De lo que viví allí, sin embargo, quiero dejaros un par de imágenes, que se han quedado grabadas en mi memoria de manera especialmente intensa. Una es la del primer encuentro con mi hijo. Una sala de juegos en un orfanato de una ciudad remota del este de Ucrania. Expectación, taquicardia. Un pasillo. Y de pronto, por el pasillo, un niño que asoma de la mano de una cuidadora. Viene dando pasitos, y la cuidadora murmura cosas que no entendemos, pero donde se distinguen las palabras papa-mama. El niño es pequeñito. Lleva un peto corto azul claro y una camisetita. Y sonríe. Una sonrisa dulce y triste. Como todos los niños de orfanato, lo que notas en él es casi una ausencia de expresión. Es como si no tuvieran cara, como si la falta de figuras de apego les hubiera impedido, hasta ese momento, empezar a ser alguien. 
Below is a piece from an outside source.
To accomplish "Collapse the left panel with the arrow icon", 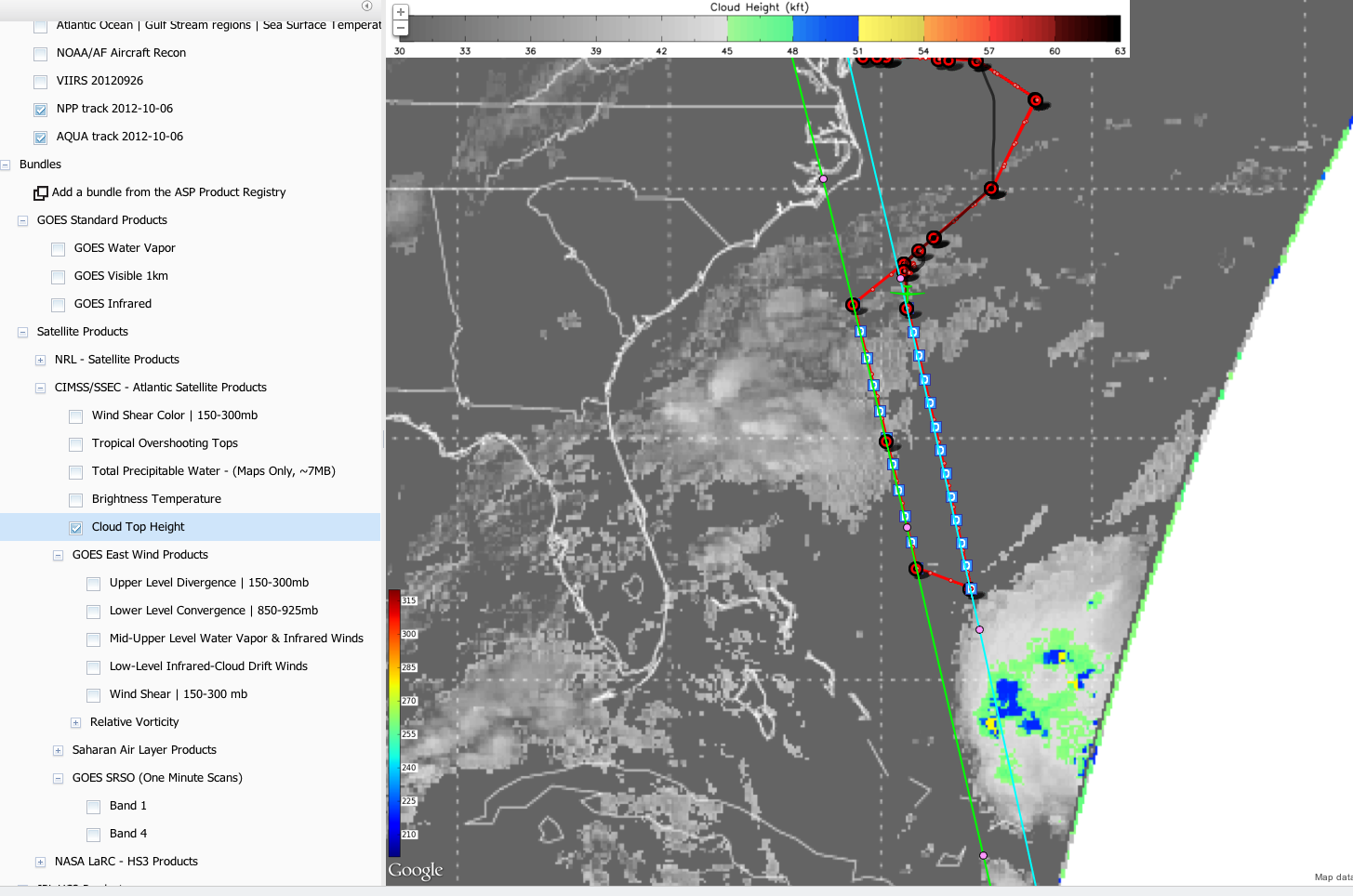I will tap(366, 6).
Mirando las fotos de las sucesivas visitas que fuimos haciendo al orfanato, se ve cómo la expresión de Sergio (Serguei era su nombre ucraniano) se va transformando. Aparece la curiosidad. Aparece la diversión del juego. Aparece la picardía. Aparece la risa. Aparece la pena cuando nos marchamos. Os podéis imaginar lo poco que se tarda en crear un vínculo en una situación así.
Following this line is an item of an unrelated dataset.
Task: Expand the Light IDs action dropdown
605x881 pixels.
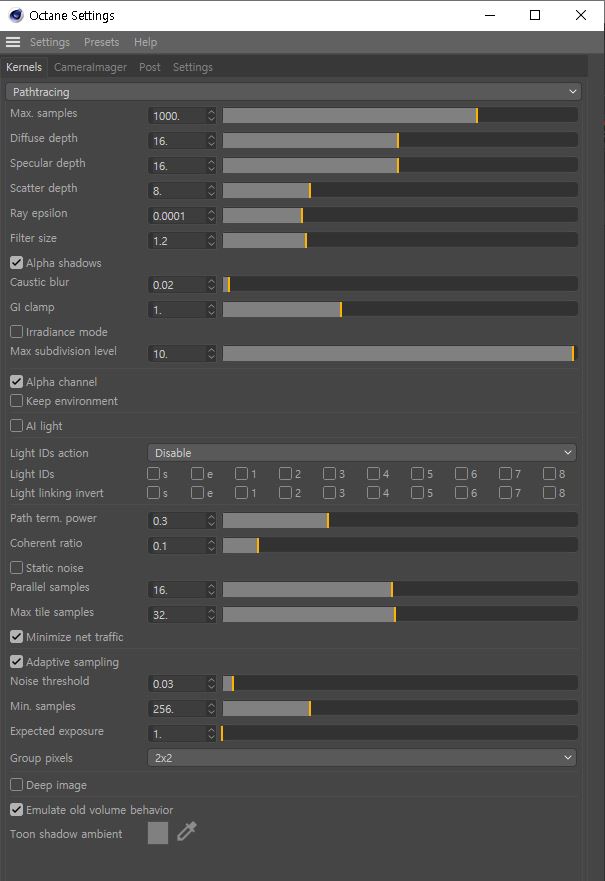Action: point(361,453)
La otra imagen aún me encoge el alma. Un día cualquiera, voy a visitarle y entro en la habitación a recogerle. Allí, doce camitas, y otros tantos niños de la edad de Sergio, en torno a los dos años. Van en medias y camisetas, algunos juegan, otro miran una pantalla de TV.

Cojo a mi niño en brazos para llevarlo a la sala de juegos. Y entonces, todos los demás se arremolinan en torno a mí, tendiéndome sus brazos, buscando que les coja. Una niña llora, llena de mocos, y sólo dice “mamamamamama”. Salgo de la habitación conteniendo las lágrimas. La puerta tiene un cristal. Allí se quedan los niños apoyando sus manitas. No saben hablar, pero saben que los que son cogidos en brazos por estas presencias nuevas y extrañas se van de allí. ¿Qué será de todos estos niños? ¿Por qué la funcionaria del Centro de Adopciones de Kiev se empeñaba en decirnos que no hay niños menores de tres años adoptables en los orfanatos?

Sólo una cosa más, a modo de apunte final: lo mal que lo pasé allí no tiene nada que ver con la gratificante experiencia de maternidad que vivo con Sergio. La adopción no es una cuestión de  solidaridad sino de deseo: el deseo de ser madre o padre. Pero aún ahora hay veces que miro a mi niño y recuerdo de dónde salió. Recuerdo ese orfanato en esa antigua ciudad industrial desmantelada al Este de Ucrania, casi en la frontera con Rusia.  Esa ciudad ahora invadida por los tanques rusos. Y pienso: “qué suerte que te sacamos de allí”.